En el piso, el vidrio se calienta rápidamente y los márgenes desaparecen con la misma rapidez. Un calentamiento lento, una deriva en la temperatura o una salida irregular y el horno sale de especificación: los paneles templados se agrietan, los parabrisas laminados atrapan burbujas y la línea se detiene. Construimos nuestros calentadores infrarrojos para esa realidad exacta: control térmico repetible que mantiene la línea en movimiento.
Lo que importa en el interior
Utilizamos emisores de cuarzo infrarrojo de onda corta sintonizados según cómo el vidrio absorbe el calor, para obtener una respuesta rápida y temperatura estable. Los calentadores son modulares, con montaje y terminales estandarizados, por lo que se integran directamente en prensas, hornos y autoclaves existentes sin necesidad de una reconfiguración importante. La densidad de potencia y la disposición de zonas se ajustan al espesor del vidrio y a la ventana de proceso—curvado, templado, secado de recubrimientos, laminación o sellado de vidrio aislante—de modo que el calor incide donde se necesita y no en las partes donde no se requiere.
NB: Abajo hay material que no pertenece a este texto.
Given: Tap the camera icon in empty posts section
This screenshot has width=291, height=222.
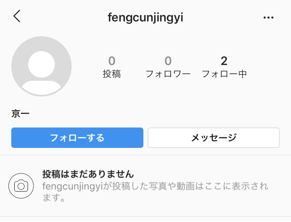Looking at the screenshot, I should point(21,186).
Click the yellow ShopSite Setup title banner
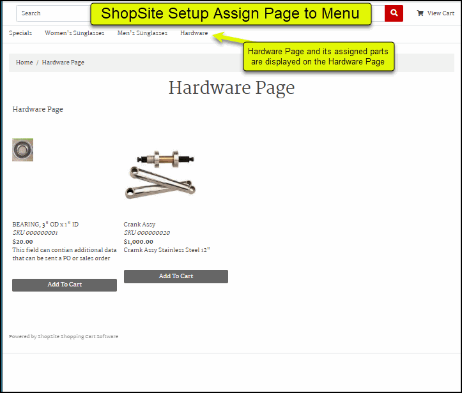 (231, 13)
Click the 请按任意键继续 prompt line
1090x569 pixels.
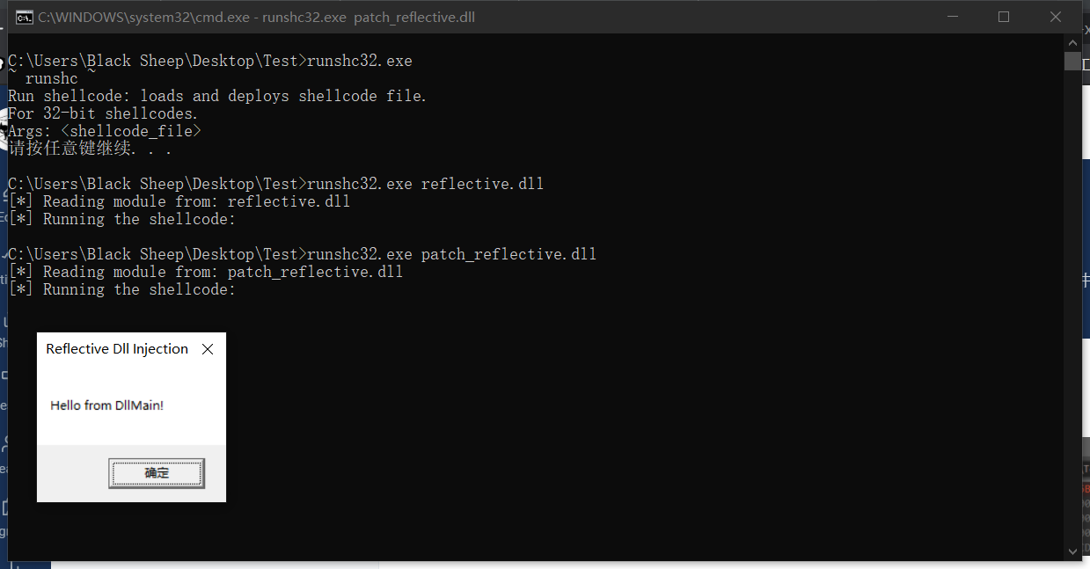90,149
Dónde se refleja esto en la línea
En el curvado, la rampa rápida reduce el tiempo de ciclo y evita que el esfuerzo térmico se dispare, que es lo que rompe las piezas. En el templado, el calentamiento uniforme asegura un temple consistente, por lo que la calidad óptica y la resistencia mecánica se mantienen estables. Para la laminación con EVA y PVB, el perfil mantiene el sellado del borde, reduce las burbujas y acorta el tiempo de permanencia. Para el secado de recubrimientos y el sellado de vidrio aislante, la energía infrarroja penetra sin sobrecalentar el marco—menos rechazos y menor consumo energético. El resultado es un mayor rendimiento, menos láminas descartadas y menos paradas inesperadas.
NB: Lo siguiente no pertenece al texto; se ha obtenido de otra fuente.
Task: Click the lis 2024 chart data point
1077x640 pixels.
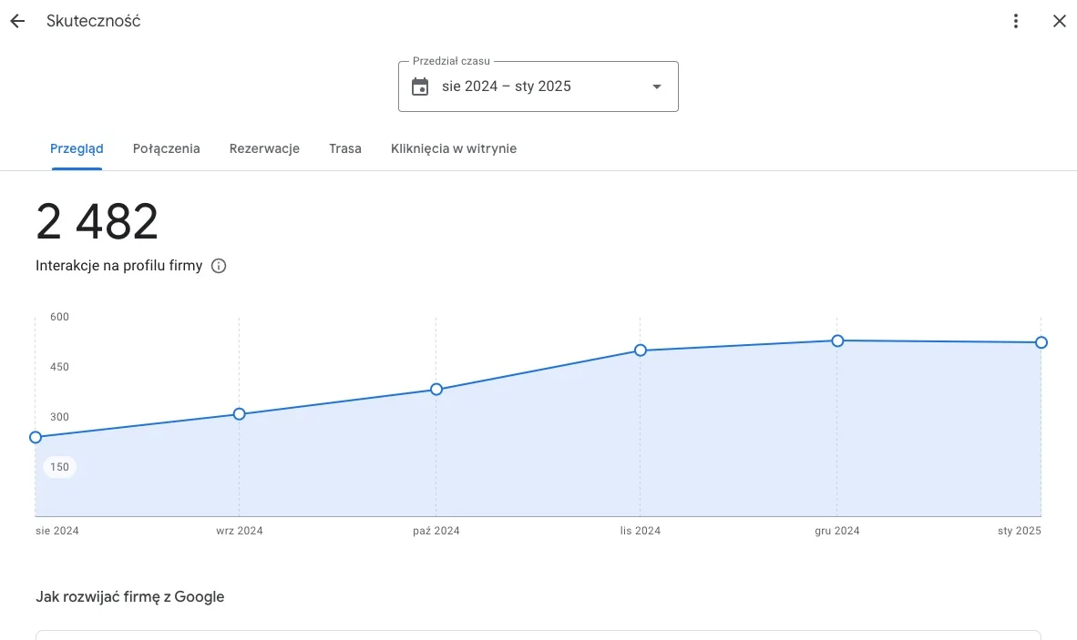Action: [640, 350]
Los detalles que evitan problemas
La instalación es sencilla, pero la línea de visión y la separación siguen siendo importantes. Coloque reflectores y protecciones correctamente para evitar puntos calientes o zonas en sombra en vidrios curvados o recubiertos. La salida se mantiene estable, pero la emisividad varía con los recubrimientos, por lo que debe recalibrarse cuando cambie la composición química del vidrio—no es algo complicado, solo lo suficiente para mantener la precisión del perfil. Trate los elementos de cuarzo como partes de servicio en caliente: déjelos enfriar antes de manipularlos y mantenga repuestos disponibles para un cambio rápido.